Characterization of biomimetic silicate- and strontium-containing hydroxyapatite microparticles embedded in biodegradable electrospun polycaprolactone scaffolds for bone regeneration

Abstract

A significant need exists today to develop novel alternatives to traditional bone grafts. Here, we report the potential use of mechanochemically synthesized hydroxyapatite (HA), silicate-, or strontium-containing HA microparticles and microparticle aggregates in combination with polycaprolactone (PCL) as hybrid scaffolds for filling bone defects. The detailed characterization of scaffolds was performed with high-resolution synchrotron radiation–based microcomputed laminography, XRD, EDX, and FTIR. An in vitro cell-scaffold interaction analysis showed a significant improvement of cell spreading in the case of hybrid scaffolds with silicate- and Sr-containing HA. Scaffolds with Sr- and silicate-containing HA affected the expression of several genes involved in morphogenesis and transcription.
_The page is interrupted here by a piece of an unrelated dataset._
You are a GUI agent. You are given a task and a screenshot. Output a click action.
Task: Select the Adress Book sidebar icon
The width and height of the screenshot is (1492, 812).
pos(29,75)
Scaffolds with Sr-containing HA increased the expression of markers of the primary component of the extracellular matrix, and scaffolds with Sr-containing HA facilitated cell mineralization via an increase in osteocalcin production. The hybrid scaffolds with silicate- and Sr-containing HA microparticles exerted the highest antibacterial activity against gram-positive bacterium Staphylococcus aureus compared to the unmodified PCL scaffolds. Based on these findings, the obtained scaffolds with Sr- or silicate-containing HA are believed to hold promise for bone tissue regeneration as compared to scaffolds containing pure HA.